> EXERCISE:
Among the entries below, tally the lines that include "dropdown", and give the number alone.

##### MATERIALS PROVIDED #####

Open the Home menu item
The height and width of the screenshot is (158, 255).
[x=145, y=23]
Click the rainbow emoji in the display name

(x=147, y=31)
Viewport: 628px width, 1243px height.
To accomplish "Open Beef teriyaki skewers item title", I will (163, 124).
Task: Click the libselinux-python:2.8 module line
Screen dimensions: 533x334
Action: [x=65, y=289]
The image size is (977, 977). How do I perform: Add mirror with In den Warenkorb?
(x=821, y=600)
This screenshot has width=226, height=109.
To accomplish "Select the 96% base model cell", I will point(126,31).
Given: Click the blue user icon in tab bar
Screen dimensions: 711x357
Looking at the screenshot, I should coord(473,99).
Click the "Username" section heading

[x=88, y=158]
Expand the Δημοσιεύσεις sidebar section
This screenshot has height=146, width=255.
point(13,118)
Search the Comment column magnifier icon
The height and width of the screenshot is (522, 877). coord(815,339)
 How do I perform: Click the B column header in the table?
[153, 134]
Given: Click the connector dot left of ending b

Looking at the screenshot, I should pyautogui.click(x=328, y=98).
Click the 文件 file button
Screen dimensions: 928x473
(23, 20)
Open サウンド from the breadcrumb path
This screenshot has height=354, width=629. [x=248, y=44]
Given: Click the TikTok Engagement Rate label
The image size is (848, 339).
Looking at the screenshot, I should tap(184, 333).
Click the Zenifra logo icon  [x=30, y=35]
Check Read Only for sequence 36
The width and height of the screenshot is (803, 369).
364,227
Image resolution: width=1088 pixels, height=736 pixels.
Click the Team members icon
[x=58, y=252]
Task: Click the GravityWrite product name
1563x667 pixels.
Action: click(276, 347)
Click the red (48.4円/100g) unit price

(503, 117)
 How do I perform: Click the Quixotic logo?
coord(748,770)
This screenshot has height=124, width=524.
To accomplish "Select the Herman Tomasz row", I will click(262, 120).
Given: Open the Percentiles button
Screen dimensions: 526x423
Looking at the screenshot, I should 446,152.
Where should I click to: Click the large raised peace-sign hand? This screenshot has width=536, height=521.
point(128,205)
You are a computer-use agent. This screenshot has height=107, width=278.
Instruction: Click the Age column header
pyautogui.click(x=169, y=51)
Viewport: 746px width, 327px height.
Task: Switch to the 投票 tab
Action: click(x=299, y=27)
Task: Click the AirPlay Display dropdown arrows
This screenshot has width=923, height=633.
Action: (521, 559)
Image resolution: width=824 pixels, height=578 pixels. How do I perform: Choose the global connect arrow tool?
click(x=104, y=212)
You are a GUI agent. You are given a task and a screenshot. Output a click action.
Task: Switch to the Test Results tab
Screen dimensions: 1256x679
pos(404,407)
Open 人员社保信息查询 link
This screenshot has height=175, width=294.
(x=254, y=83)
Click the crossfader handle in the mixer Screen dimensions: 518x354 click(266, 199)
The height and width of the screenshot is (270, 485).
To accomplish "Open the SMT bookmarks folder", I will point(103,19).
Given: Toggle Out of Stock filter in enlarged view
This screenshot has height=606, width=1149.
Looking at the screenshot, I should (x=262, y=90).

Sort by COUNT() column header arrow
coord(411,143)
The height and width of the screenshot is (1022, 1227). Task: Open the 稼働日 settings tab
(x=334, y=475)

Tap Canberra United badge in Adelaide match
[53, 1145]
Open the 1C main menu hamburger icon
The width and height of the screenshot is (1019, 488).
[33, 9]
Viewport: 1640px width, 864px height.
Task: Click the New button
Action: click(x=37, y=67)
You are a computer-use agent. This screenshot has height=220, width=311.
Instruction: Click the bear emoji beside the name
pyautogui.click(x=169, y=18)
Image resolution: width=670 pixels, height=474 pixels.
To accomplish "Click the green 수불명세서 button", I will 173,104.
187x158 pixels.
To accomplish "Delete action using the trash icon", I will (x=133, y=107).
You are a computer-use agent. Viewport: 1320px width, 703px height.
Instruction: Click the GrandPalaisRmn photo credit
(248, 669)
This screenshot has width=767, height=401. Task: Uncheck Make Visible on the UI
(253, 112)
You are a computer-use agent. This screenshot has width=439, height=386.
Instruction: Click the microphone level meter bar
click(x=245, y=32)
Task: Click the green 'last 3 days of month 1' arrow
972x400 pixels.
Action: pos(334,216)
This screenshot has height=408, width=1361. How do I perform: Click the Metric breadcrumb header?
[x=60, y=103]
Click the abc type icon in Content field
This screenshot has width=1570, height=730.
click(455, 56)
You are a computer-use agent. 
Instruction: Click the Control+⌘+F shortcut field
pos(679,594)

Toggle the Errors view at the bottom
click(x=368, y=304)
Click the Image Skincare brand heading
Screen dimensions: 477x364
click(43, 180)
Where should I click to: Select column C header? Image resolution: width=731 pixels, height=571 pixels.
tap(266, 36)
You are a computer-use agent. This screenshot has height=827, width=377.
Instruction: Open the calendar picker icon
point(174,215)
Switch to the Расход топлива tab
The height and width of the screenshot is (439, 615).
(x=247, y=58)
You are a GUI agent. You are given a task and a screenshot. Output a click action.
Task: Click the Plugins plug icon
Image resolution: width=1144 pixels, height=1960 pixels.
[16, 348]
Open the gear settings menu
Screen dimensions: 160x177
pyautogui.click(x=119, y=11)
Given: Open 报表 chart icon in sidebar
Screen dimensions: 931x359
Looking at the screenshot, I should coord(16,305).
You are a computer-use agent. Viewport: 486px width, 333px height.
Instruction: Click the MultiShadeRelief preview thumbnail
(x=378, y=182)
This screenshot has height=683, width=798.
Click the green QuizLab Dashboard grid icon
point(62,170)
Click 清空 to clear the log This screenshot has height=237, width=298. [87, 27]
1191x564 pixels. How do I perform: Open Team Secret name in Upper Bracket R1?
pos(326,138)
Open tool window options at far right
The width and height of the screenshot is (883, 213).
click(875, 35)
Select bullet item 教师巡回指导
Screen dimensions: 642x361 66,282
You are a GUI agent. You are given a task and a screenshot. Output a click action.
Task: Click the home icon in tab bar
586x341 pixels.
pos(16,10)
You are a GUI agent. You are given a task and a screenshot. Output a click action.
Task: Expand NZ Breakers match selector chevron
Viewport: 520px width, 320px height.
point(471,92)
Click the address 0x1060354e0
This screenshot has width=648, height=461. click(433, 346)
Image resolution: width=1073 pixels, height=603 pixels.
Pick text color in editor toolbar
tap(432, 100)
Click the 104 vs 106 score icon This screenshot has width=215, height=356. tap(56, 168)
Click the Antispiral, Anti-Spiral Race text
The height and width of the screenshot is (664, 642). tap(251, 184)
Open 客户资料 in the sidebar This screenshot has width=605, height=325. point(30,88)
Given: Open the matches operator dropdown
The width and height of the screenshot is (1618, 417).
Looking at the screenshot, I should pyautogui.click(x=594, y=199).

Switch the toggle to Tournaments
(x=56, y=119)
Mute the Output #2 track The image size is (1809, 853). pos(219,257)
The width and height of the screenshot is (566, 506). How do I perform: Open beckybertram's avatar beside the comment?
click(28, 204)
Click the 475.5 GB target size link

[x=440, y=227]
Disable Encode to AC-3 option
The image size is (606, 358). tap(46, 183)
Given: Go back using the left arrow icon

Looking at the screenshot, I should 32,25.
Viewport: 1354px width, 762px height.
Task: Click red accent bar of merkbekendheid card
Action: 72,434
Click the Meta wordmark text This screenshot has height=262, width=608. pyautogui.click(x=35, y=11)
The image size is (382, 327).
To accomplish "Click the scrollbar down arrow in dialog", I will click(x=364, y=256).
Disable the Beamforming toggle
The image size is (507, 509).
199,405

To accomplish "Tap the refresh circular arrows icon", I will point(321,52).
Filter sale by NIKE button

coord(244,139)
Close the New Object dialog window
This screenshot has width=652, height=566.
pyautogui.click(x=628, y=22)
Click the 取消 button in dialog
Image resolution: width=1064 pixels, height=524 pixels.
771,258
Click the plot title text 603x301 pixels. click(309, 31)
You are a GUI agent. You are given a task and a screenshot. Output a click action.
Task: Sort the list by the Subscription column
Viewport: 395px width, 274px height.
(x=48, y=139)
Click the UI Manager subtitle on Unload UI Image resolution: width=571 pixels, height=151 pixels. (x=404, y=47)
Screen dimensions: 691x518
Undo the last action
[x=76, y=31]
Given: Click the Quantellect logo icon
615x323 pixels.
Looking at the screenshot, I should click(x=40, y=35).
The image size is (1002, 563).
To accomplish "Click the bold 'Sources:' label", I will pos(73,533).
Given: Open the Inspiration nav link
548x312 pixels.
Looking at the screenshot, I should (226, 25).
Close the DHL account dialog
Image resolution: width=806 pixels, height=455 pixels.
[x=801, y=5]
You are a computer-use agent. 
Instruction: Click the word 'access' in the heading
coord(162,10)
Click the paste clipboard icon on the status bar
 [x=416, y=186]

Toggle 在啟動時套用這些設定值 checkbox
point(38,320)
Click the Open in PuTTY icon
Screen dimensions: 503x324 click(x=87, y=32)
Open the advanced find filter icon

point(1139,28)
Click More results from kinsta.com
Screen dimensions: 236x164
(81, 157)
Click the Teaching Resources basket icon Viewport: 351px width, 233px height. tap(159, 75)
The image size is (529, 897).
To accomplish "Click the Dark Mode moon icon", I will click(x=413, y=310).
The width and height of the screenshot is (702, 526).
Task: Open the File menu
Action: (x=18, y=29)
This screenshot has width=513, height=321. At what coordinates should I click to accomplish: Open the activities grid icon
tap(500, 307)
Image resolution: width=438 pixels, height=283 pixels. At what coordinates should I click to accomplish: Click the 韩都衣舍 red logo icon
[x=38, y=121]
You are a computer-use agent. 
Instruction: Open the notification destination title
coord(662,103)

#####

> COMPLETED TASK:
2